REQUIREMENT >>
Each line from the one containing "[CSY_1418-2] (414, 867)" to the end of the records should be copied exactly, and no other line.

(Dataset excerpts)
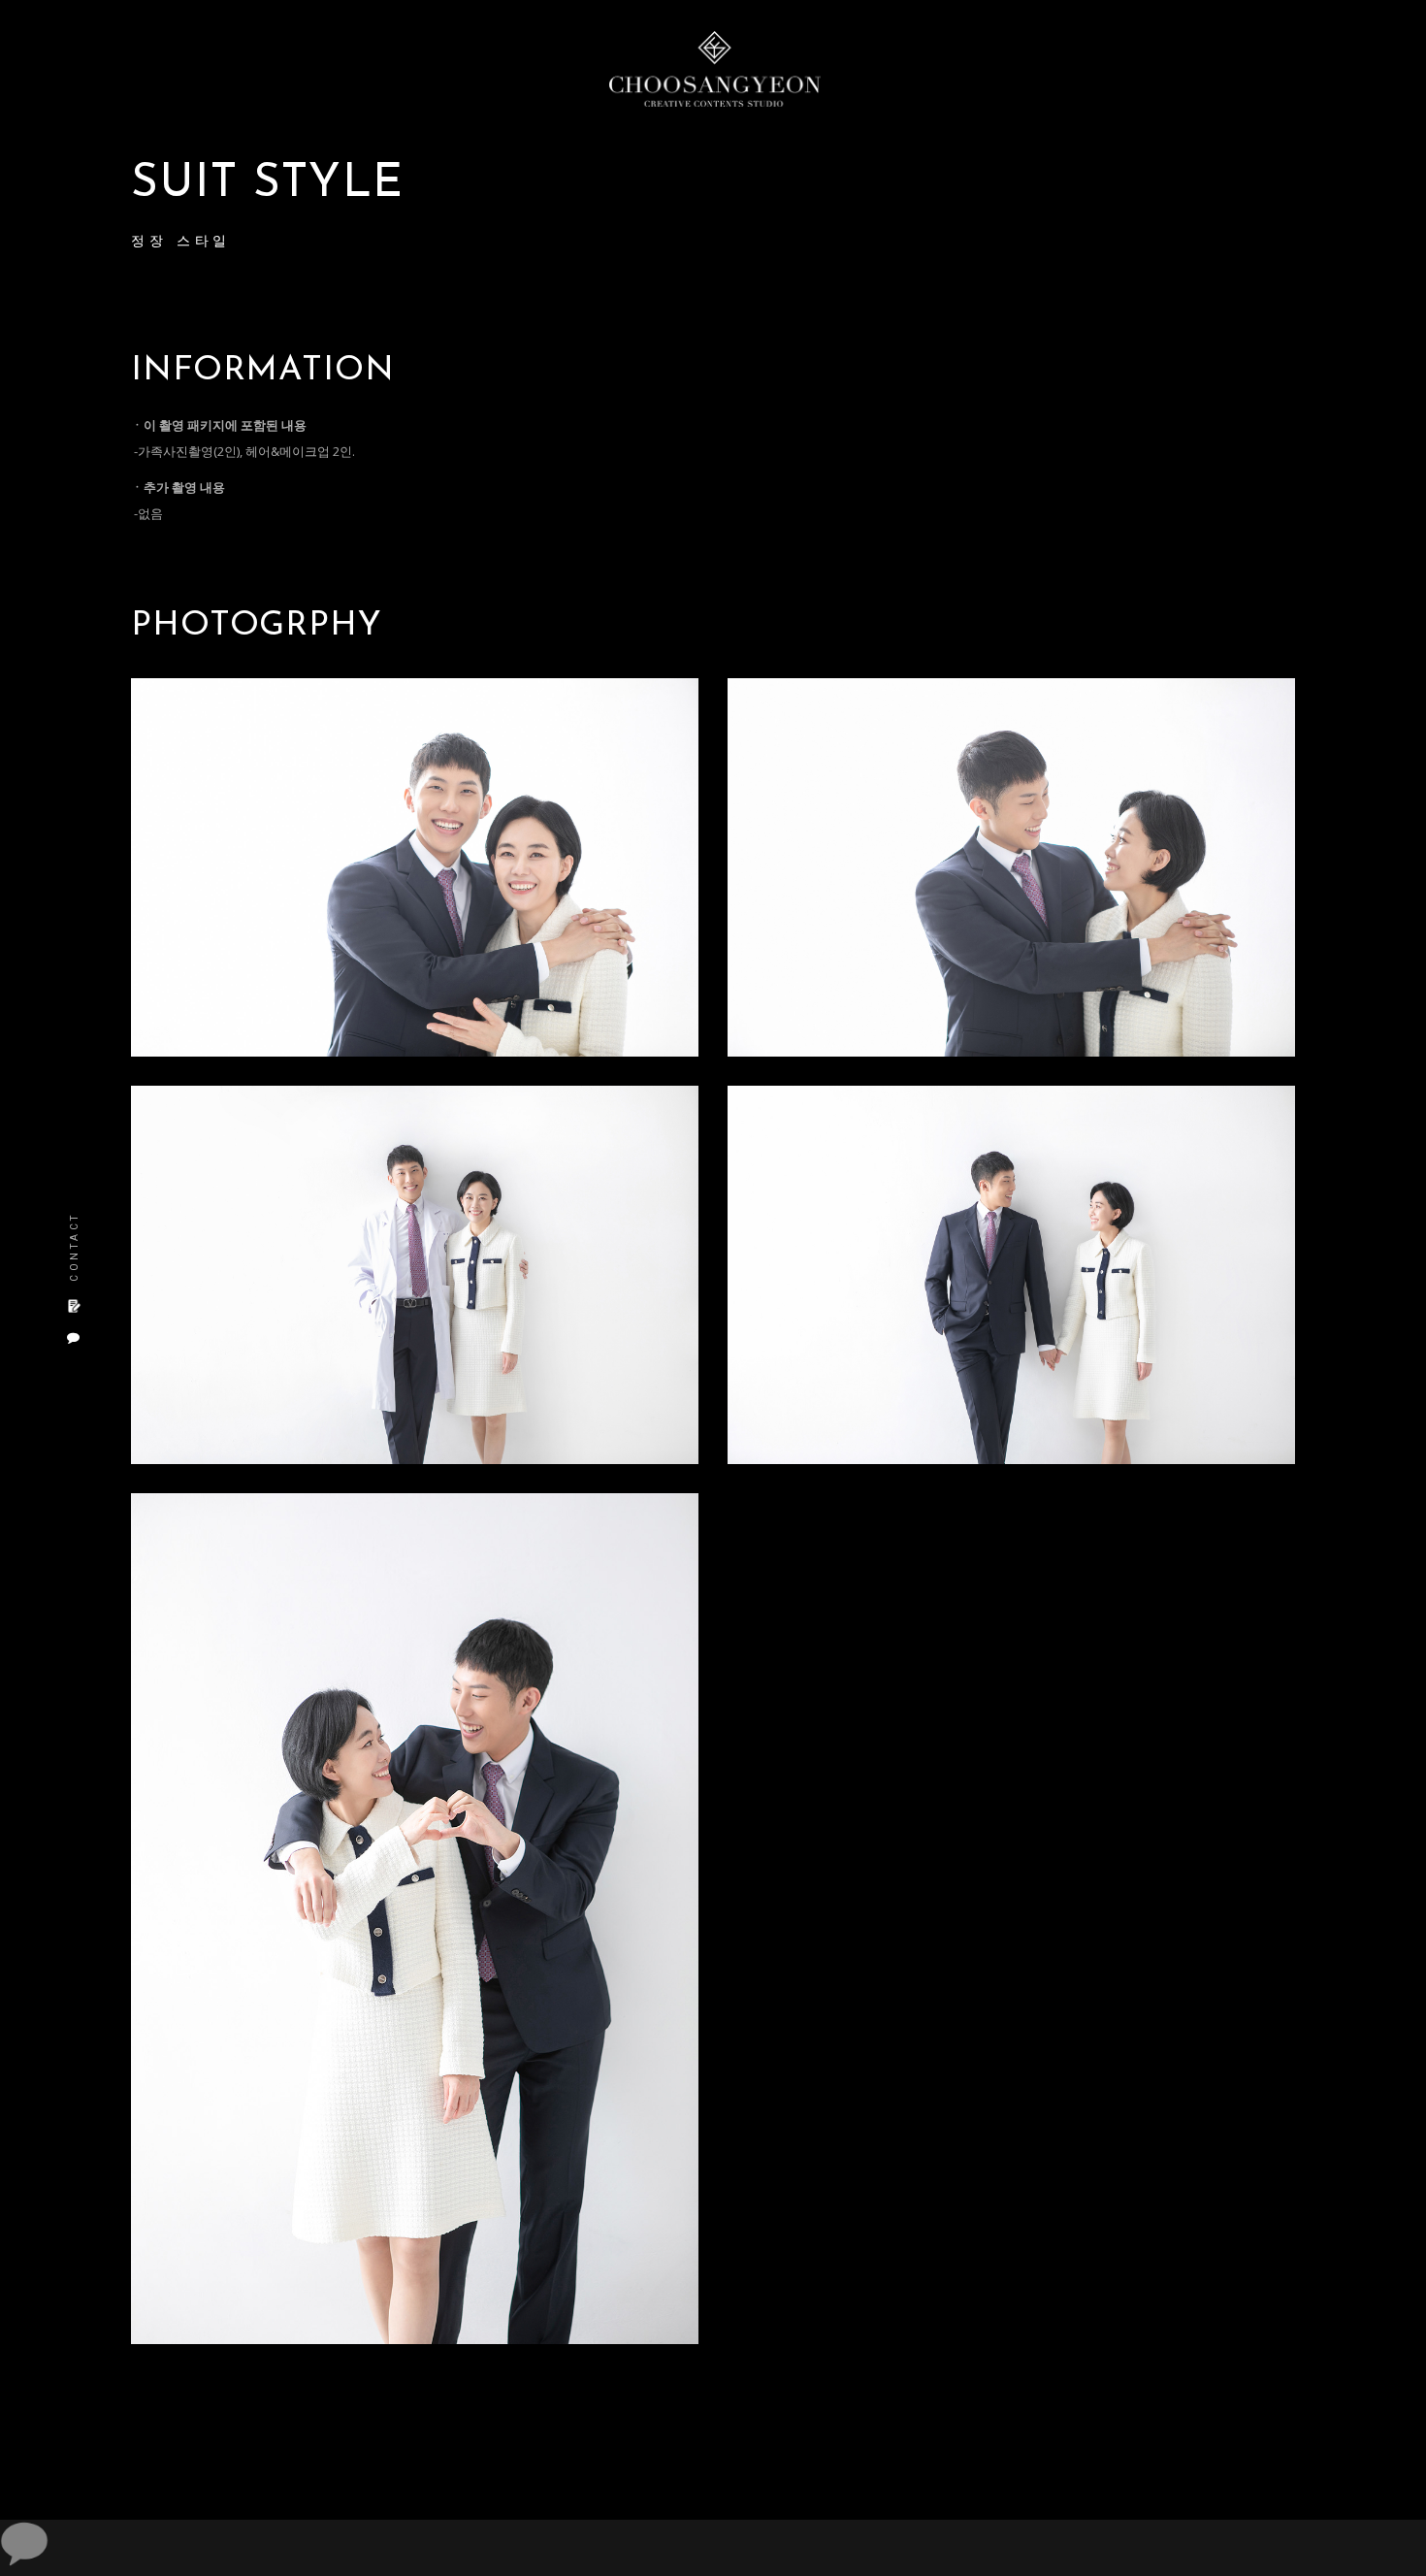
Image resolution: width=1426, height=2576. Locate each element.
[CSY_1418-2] (414, 867)
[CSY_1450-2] (1011, 867)
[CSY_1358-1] (414, 1919)
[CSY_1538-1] (414, 1275)
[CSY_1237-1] (1011, 1275)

FINAL ANSWER >>
[CSY_1418-2] (414, 867)
[CSY_1450-2] (1011, 867)
[CSY_1358-1] (414, 1919)
[CSY_1538-1] (414, 1275)
[CSY_1237-1] (1011, 1275)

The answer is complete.